Now with all of the cleaning done it is time to put it all back together. Depending on what cam you bought it may or may not have come with cam lube. Mine did and was in a small black packet. If not you can get away with using some type of oil honey. Oil honey is that stuff you can pick up at the auto store that is real thick and is supposed to restore oil pressure and do other amazing things. Before you put the cam in, prelube the whole thing real good, then slide it in. Install the cam sprocket and chain at the same time. You may need to rotate the cam around until the markings on both sprockets are at the top and then bolt it to the cam. Don’t crank on these bolts as they will break.
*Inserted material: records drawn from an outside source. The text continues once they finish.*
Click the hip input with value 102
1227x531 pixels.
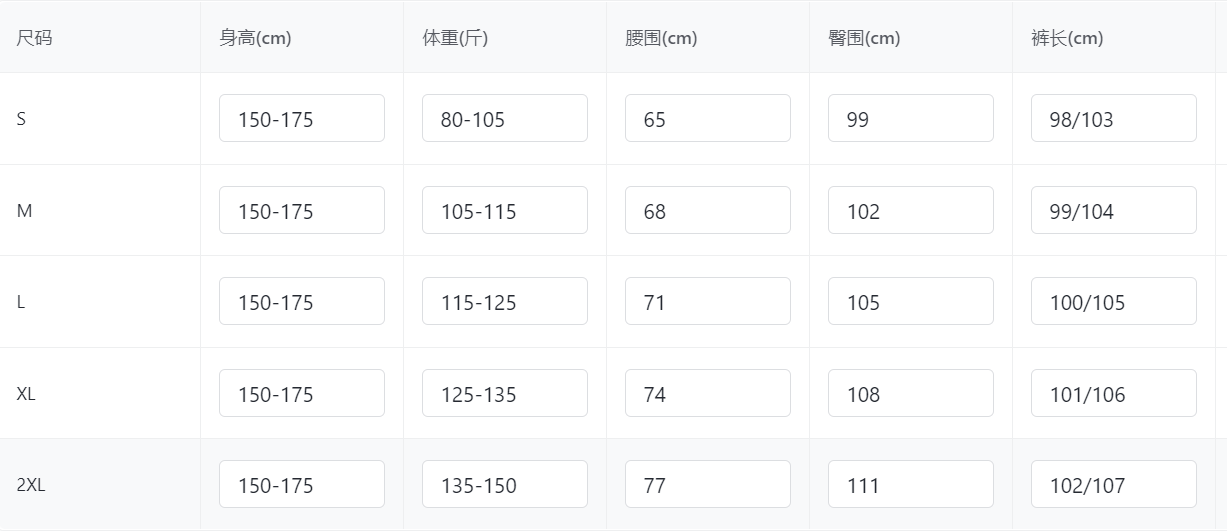910,211
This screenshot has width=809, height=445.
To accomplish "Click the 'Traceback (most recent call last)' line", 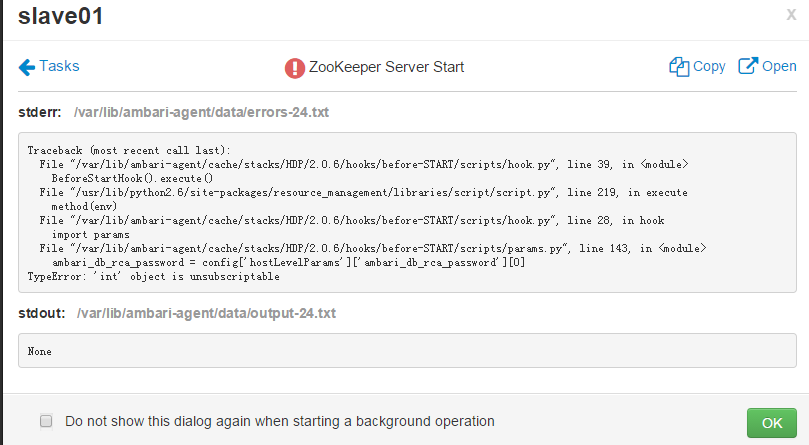I will 129,149.
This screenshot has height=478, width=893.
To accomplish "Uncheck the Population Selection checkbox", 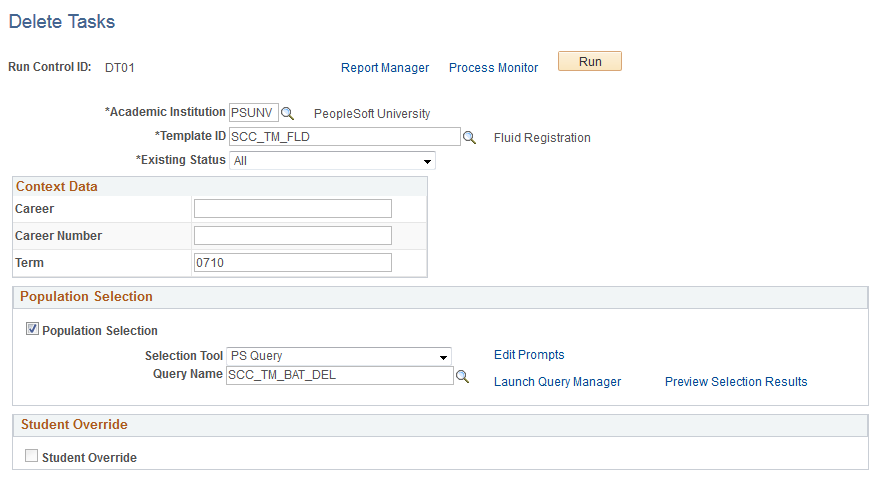I will click(32, 329).
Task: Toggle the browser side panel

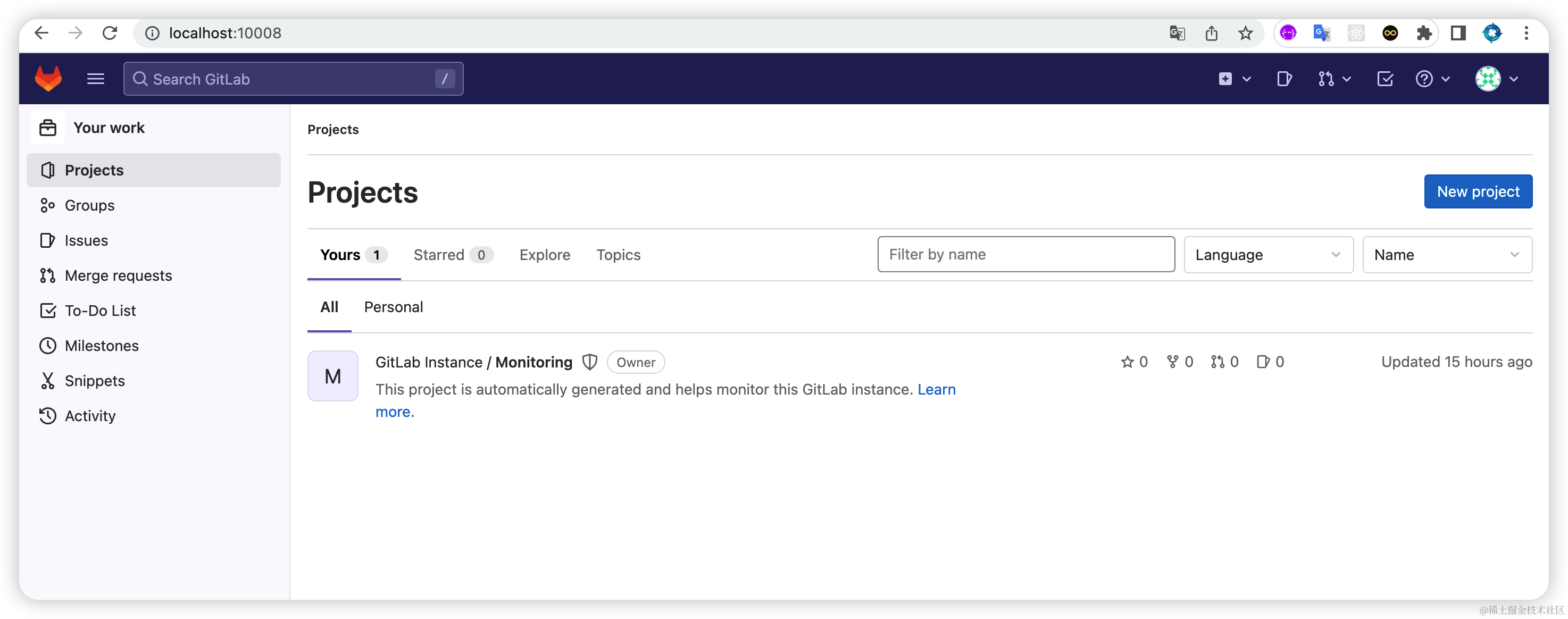Action: click(1458, 33)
I think spec is around 20 foot pounds or so. Once that is on and lined up, go ahead and drop in the lifters. Dip the bottoms of each one into the lube and slide them in. Put the timing cover back on with new gaskets and sealer. I like to dab the bottom corners with Black Silicone to make sure it stays sealed, and put the harmonic balancer back on. This can be done by beating it to death (not recommended), or using a harmonic balancer install tool. Use the tool; they can be rented for cheap or even free depending on the place. Replace the push rods and set the rocker arms on them. Do not tighten them at this point.
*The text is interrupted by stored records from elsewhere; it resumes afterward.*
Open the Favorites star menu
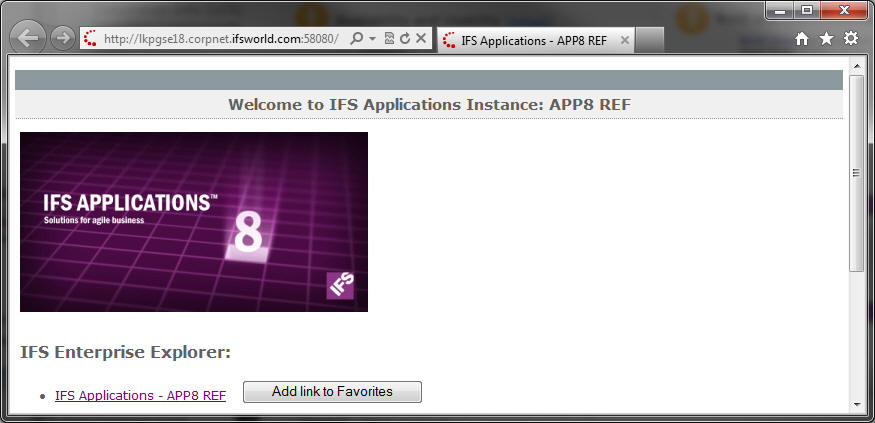The width and height of the screenshot is (875, 423). [826, 38]
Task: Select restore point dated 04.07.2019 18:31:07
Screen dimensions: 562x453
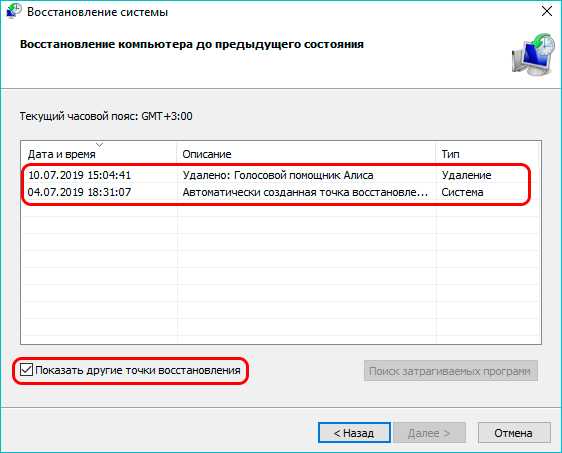Action: click(x=79, y=192)
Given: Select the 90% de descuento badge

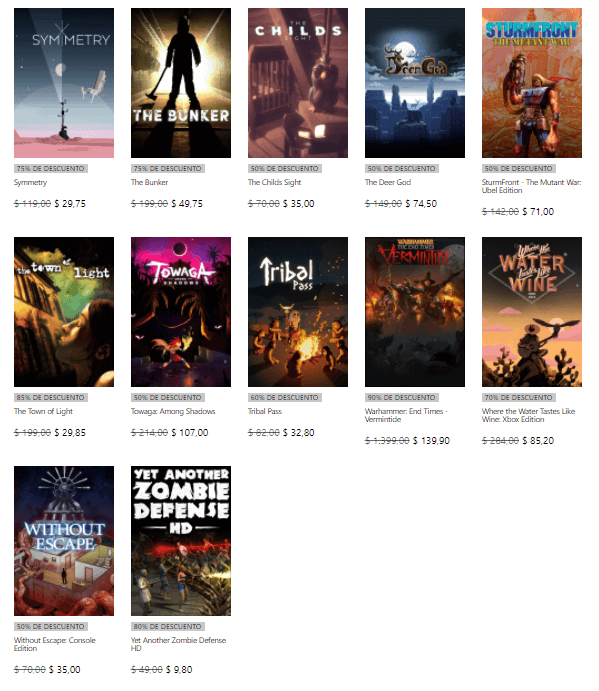Looking at the screenshot, I should point(402,398).
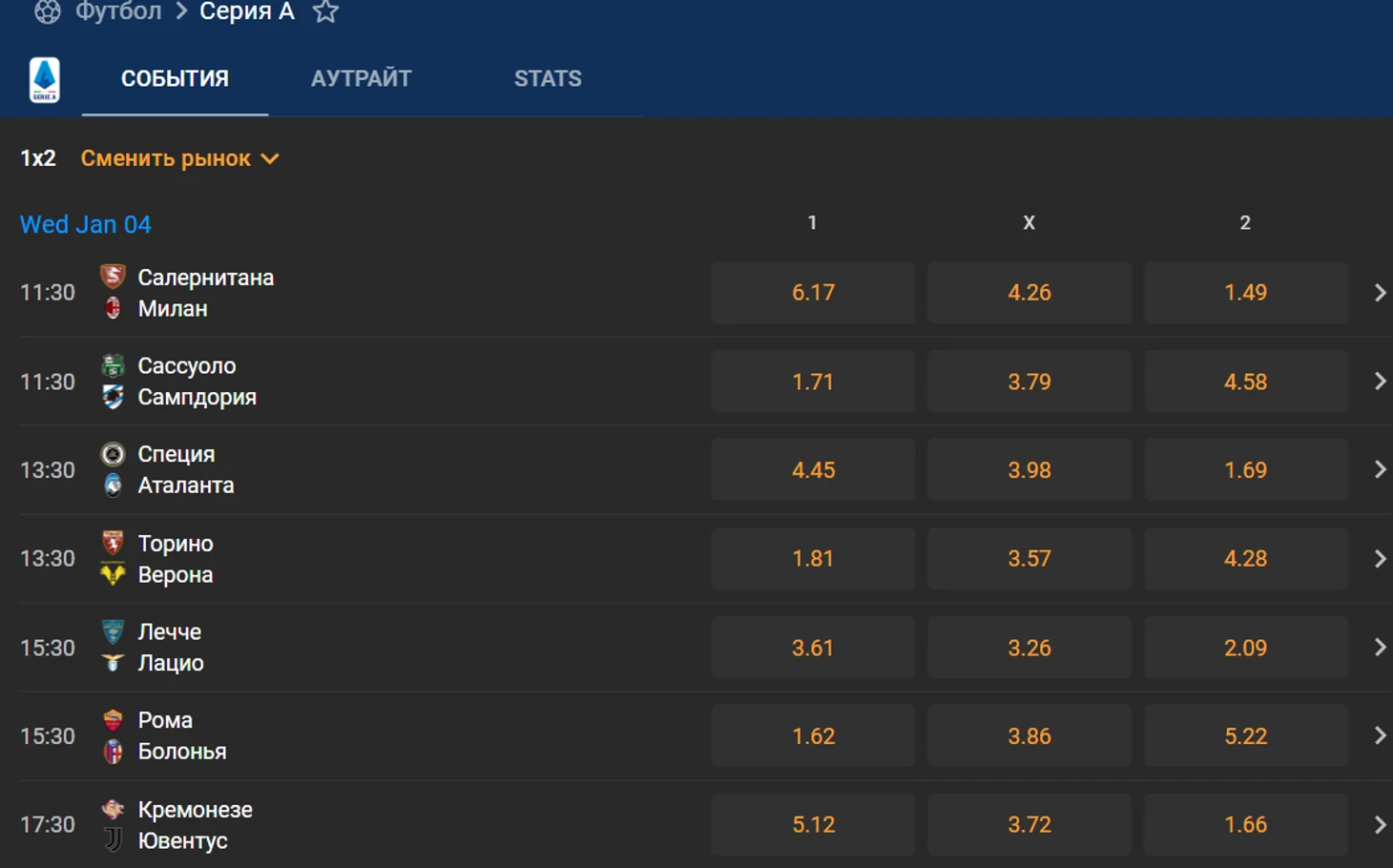
Task: Expand more markets for Кремонезе vs Ювентус
Action: pyautogui.click(x=1380, y=825)
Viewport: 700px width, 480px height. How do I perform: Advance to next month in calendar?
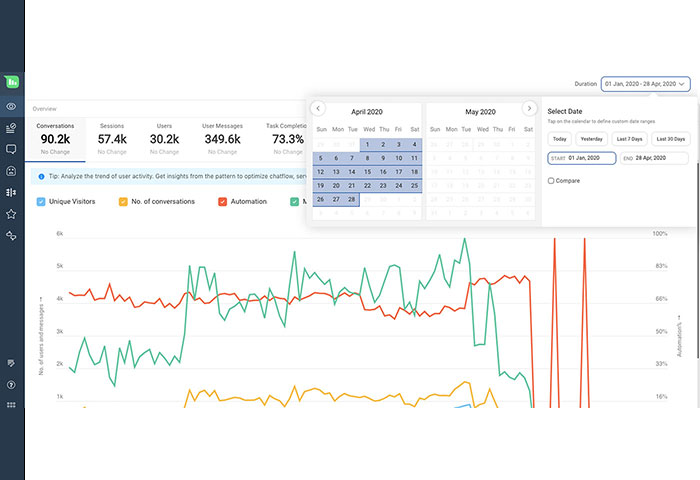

If you ask five different mechanics on how to adjust the lifters, you will get five different answers. None of them are really wrong so you have to pick what works best for you. I am going to tell you what works for me and why and then you can make your own decision. I like to set them up at this point of the install and have had good luck doing it. The motor should still be at TDC so the lifters on cylinder #1 can be adjusted. Tighten the first rocker arm up until it just puts tension on the pushrod. This can be determined by rotating it between your fingers. You should be able to feel when it starts pressing on the push rod. Now at this point I give the rocker bolts slightly less then ¼ turn tighter. I have seen rebuild manual say to do this from ½ turn to ¾ turns tighter. I do not do this because I always run a high volume oil pump. The higher pressure of oil will pump up the lifters more when the engine is running and amplify your rocker arm settings. I have found that turning ½ turn with a larger lift cam and a high volume oil pump will cause the valves to stay open too long and can backfire through the carburetor. If it turn out that a ¼ turn is to light for you, It is easily fixed later on.
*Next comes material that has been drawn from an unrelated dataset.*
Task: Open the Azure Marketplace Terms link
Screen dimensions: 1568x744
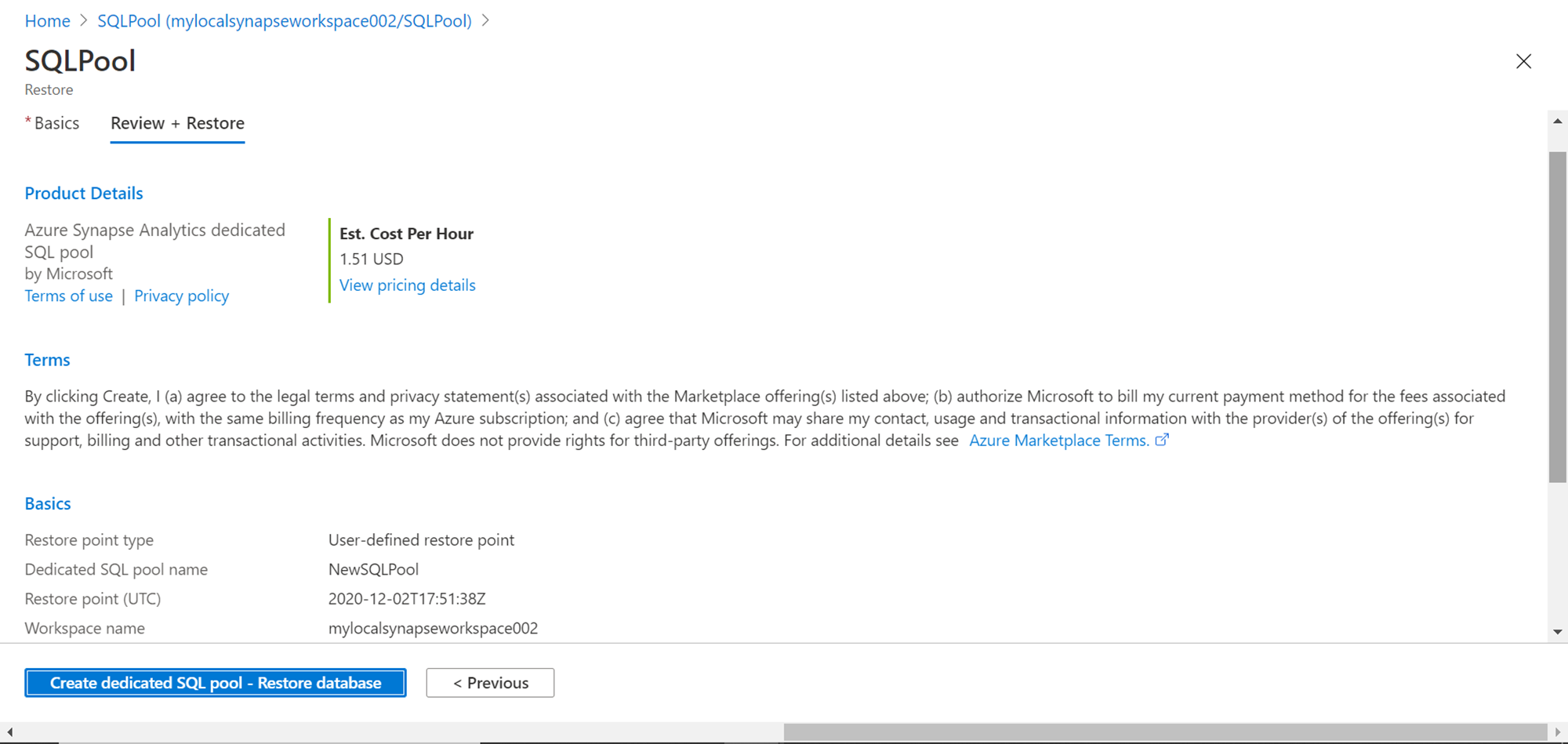Action: (x=1058, y=441)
Adjust both rockers for #1 cylinder. Now turn the engine over ¼ of a turn. This can be done by putting a socket back onto the bolt in the center of the harmonic balancer. Look at the timing mark on the balancer in relation to the timing tab to get an idea of where you are. Now adjust both rockers for #8 cylinder. You will do this through two rotations of the engine. This is the order you want to follow: 1-8-4-3-6-5-7-2 or the firing order of the engine. On the last one (#2), the timing mark should be ¼ turn from TDC. Go ahead and turn it back to TDC.